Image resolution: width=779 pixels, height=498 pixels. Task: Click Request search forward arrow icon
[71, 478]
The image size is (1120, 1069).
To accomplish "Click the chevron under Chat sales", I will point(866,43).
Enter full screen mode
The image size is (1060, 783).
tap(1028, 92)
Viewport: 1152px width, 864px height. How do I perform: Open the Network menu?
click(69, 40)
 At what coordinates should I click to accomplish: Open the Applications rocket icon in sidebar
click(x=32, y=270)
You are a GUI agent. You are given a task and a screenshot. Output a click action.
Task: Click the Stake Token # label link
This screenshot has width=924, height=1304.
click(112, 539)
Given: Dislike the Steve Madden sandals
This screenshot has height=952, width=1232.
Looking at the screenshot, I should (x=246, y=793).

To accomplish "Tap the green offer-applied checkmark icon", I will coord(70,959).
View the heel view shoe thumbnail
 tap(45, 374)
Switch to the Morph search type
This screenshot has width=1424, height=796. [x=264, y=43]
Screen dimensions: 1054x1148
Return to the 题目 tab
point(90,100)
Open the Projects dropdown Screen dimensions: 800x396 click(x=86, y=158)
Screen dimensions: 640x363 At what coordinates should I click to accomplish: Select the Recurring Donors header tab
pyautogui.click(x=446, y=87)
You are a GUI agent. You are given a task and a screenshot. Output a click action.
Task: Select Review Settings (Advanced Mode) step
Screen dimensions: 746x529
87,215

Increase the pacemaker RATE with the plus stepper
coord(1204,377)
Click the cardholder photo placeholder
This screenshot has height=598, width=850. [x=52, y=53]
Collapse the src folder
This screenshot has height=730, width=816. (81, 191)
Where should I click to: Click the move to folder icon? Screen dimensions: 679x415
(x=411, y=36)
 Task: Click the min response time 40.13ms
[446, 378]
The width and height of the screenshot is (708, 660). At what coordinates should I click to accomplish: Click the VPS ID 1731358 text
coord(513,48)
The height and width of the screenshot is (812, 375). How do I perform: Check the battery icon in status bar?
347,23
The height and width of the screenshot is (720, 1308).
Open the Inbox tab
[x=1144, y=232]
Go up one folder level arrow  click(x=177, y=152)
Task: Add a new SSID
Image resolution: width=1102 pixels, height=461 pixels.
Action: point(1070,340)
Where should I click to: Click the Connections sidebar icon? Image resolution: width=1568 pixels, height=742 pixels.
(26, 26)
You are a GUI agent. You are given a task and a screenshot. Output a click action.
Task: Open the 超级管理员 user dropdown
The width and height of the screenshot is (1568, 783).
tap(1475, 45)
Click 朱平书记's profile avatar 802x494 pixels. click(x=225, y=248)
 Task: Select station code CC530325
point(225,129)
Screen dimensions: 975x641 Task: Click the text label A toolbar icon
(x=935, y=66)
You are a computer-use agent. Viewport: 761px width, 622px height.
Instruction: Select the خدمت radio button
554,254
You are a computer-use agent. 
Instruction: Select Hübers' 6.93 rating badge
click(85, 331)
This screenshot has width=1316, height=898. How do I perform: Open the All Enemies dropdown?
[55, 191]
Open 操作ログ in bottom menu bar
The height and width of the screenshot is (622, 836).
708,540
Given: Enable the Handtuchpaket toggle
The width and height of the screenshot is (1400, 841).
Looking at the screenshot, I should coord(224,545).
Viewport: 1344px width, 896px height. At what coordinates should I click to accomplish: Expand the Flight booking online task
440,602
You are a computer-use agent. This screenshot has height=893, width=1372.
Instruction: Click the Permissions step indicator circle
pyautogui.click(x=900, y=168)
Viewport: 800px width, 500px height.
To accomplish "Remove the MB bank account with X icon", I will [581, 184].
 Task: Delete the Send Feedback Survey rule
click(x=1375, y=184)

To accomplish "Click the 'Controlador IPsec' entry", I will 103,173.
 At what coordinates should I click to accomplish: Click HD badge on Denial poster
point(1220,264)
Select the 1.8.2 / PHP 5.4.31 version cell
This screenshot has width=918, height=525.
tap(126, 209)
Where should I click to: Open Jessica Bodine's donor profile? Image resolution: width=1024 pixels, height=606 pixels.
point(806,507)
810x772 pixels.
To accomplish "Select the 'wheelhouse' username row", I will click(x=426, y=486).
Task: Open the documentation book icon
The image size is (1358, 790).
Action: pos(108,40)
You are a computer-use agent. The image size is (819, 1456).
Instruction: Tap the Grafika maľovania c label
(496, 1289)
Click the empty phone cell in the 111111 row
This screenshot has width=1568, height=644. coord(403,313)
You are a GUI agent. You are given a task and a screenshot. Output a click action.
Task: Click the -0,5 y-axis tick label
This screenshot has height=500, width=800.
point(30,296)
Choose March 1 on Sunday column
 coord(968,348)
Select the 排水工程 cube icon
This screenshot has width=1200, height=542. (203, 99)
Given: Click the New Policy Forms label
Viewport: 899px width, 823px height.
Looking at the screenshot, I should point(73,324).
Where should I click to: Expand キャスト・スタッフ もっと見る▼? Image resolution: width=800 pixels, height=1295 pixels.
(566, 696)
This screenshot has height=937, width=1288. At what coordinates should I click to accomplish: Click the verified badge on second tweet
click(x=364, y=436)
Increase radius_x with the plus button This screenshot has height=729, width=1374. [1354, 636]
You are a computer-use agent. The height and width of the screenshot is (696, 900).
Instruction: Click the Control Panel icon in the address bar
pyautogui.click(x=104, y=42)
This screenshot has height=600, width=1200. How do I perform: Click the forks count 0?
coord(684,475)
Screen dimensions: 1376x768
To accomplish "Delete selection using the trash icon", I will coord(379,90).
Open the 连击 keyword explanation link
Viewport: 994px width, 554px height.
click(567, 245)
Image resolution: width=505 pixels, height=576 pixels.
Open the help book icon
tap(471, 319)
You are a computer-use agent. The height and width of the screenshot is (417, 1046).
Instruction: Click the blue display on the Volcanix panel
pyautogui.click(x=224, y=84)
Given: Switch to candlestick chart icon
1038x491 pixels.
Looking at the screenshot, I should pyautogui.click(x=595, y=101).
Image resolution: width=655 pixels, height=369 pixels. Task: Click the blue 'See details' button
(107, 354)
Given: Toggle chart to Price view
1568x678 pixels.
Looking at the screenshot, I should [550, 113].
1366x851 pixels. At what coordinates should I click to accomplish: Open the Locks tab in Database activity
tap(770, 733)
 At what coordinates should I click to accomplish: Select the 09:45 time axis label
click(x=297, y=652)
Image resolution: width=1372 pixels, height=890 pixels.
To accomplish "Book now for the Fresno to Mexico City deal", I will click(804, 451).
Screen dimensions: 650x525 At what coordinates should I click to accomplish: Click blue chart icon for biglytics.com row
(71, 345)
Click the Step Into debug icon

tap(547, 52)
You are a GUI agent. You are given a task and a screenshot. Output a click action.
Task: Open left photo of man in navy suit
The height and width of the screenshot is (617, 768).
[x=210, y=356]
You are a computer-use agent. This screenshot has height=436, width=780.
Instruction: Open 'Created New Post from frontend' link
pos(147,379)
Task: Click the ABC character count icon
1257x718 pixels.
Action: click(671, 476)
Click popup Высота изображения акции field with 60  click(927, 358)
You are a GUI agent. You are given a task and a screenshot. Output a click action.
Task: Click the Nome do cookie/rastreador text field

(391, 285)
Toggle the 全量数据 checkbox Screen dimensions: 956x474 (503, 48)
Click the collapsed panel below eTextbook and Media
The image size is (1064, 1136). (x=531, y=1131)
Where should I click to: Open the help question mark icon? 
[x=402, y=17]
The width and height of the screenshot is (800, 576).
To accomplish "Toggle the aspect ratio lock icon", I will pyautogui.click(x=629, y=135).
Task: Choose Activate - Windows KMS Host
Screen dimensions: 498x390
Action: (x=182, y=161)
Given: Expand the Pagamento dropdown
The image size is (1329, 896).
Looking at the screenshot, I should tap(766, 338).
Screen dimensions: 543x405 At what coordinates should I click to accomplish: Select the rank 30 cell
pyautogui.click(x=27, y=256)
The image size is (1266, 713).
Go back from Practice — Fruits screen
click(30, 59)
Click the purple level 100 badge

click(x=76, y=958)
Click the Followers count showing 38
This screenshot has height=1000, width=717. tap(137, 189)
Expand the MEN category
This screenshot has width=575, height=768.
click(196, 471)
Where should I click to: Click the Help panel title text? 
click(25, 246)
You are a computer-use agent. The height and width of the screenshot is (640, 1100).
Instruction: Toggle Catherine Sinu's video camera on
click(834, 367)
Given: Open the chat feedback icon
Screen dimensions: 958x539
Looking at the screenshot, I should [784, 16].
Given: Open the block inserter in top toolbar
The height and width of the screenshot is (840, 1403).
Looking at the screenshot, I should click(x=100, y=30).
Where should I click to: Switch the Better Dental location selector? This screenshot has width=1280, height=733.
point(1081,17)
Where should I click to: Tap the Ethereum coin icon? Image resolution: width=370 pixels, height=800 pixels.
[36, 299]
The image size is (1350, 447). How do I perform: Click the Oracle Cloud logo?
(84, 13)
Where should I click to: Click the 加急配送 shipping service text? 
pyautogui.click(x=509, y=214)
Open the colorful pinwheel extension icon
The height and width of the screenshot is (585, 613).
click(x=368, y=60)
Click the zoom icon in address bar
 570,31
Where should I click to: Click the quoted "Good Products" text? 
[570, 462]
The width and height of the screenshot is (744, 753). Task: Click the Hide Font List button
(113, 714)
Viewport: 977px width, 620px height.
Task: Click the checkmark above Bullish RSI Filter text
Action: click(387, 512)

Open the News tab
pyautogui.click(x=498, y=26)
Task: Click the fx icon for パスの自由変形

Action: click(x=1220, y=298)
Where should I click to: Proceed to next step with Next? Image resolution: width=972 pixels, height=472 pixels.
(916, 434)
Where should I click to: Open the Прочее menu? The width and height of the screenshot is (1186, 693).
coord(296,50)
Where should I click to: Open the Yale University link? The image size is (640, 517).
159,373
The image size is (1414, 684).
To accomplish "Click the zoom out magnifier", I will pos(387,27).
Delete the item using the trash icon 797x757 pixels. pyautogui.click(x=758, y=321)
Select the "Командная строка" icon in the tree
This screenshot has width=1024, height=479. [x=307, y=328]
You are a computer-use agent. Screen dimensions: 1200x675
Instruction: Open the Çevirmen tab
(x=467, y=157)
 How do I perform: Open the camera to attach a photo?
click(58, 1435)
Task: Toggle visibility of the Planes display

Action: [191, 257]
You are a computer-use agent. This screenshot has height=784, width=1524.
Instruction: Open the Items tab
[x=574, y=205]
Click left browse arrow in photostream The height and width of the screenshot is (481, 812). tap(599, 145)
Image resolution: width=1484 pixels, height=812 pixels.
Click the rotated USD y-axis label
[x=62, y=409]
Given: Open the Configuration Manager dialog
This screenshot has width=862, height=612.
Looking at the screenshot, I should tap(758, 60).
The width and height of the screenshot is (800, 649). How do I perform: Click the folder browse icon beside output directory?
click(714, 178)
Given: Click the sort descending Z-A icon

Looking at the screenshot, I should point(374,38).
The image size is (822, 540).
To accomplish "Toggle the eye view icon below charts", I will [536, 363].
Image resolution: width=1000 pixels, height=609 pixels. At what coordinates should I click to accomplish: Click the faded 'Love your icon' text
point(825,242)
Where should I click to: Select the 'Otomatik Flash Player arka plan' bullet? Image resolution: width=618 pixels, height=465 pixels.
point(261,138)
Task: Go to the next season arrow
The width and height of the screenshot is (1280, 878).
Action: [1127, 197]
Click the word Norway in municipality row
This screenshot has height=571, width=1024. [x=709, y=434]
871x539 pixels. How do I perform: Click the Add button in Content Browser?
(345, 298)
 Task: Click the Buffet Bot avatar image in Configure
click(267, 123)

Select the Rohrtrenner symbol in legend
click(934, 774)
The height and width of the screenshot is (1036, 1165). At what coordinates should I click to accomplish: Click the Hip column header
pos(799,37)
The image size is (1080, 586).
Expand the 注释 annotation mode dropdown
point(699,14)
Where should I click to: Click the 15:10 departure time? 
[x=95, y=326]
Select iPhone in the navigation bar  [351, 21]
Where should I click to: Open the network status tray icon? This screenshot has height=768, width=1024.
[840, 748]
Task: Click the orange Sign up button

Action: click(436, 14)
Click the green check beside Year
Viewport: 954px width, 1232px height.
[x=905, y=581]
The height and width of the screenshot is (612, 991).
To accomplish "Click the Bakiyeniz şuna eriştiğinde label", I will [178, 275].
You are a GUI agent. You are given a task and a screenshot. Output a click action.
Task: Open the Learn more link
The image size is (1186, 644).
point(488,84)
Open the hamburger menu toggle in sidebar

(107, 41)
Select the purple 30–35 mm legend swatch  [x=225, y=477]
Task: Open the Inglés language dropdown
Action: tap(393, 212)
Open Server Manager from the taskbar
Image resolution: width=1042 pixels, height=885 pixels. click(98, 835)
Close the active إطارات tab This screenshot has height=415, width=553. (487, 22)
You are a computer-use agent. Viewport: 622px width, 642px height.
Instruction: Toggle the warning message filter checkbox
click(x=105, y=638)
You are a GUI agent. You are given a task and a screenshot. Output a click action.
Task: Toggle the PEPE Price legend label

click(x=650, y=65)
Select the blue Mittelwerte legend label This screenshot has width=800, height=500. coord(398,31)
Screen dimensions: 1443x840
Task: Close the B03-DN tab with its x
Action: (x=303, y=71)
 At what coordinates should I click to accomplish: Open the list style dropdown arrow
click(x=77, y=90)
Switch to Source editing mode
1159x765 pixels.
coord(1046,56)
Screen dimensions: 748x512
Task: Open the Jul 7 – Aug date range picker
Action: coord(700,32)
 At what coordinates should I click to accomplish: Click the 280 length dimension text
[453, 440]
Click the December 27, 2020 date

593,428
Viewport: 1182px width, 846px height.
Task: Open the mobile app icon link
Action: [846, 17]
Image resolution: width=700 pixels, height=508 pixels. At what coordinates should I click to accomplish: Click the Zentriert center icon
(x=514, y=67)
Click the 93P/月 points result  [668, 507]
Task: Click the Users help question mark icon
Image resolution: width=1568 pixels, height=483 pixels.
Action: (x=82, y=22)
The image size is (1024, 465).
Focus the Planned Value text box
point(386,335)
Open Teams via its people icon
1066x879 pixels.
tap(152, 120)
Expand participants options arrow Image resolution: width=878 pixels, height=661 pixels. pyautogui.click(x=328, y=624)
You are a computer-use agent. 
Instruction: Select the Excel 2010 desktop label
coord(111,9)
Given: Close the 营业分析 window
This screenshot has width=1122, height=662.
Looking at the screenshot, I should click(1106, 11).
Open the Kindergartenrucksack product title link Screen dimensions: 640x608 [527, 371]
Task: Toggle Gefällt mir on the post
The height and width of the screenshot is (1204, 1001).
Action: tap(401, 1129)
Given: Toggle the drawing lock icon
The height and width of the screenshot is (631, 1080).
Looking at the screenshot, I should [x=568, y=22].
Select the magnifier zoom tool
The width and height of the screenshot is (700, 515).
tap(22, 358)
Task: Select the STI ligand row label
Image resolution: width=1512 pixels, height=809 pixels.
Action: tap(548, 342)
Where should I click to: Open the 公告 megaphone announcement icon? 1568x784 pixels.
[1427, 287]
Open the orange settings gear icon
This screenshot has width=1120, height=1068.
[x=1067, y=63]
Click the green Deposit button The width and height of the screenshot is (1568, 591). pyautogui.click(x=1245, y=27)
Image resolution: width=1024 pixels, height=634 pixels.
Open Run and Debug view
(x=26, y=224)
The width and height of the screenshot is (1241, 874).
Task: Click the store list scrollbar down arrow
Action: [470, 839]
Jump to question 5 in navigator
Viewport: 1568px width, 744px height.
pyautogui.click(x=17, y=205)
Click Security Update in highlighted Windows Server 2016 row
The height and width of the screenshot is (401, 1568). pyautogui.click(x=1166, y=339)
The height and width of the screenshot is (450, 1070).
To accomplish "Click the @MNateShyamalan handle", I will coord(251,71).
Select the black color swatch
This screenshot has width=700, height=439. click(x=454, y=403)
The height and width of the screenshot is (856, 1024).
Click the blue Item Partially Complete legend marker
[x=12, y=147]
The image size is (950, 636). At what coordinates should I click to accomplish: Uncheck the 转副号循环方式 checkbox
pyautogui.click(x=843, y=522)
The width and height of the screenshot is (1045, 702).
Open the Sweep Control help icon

***

Keep both end lines and retype everything in the records above from the line containing "Increase radius_x with" through the line containing "Click popup Высота", exactly, with nothing else.

Increase radius_x with the plus button This screenshot has height=729, width=1374. [1354, 636]
You are a computer-use agent. The height and width of the screenshot is (696, 900).
Instruction: Click the Control Panel icon in the address bar
pyautogui.click(x=104, y=42)
This screenshot has height=600, width=1200. How do I perform: Click the forks count 0?
coord(684,475)
Screen dimensions: 1376x768
To accomplish "Delete selection using the trash icon", I will coord(379,90).
Open the 连击 keyword explanation link
Viewport: 994px width, 554px height.
click(567, 245)
Image resolution: width=505 pixels, height=576 pixels.
Open the help book icon
tap(471, 319)
You are a computer-use agent. The height and width of the screenshot is (417, 1046).
Instruction: Click the blue display on the Volcanix panel
pyautogui.click(x=224, y=84)
Given: Switch to candlestick chart icon
1038x491 pixels.
Looking at the screenshot, I should pyautogui.click(x=595, y=101).
Image resolution: width=655 pixels, height=369 pixels. Task: Click the blue 'See details' button
(107, 354)
Given: Toggle chart to Price view
1568x678 pixels.
Looking at the screenshot, I should [550, 113].
1366x851 pixels. At what coordinates should I click to accomplish: Open the Locks tab in Database activity
tap(770, 733)
 At what coordinates should I click to accomplish: Select the 09:45 time axis label
click(x=297, y=652)
Image resolution: width=1372 pixels, height=890 pixels.
To accomplish "Book now for the Fresno to Mexico City deal", I will click(804, 451).
Screen dimensions: 650x525 At what coordinates should I click to accomplish: Click blue chart icon for biglytics.com row
(71, 345)
Click the Step Into debug icon

tap(547, 52)
You are a GUI agent. You are given a task and a screenshot. Output a click action.
Task: Open left photo of man in navy suit
The height and width of the screenshot is (617, 768).
[x=210, y=356]
You are a computer-use agent. This screenshot has height=436, width=780.
Instruction: Open 'Created New Post from frontend' link
pos(147,379)
Task: Click the ABC character count icon
1257x718 pixels.
Action: click(671, 476)
Click popup Высота изображения акции field with 60  click(927, 358)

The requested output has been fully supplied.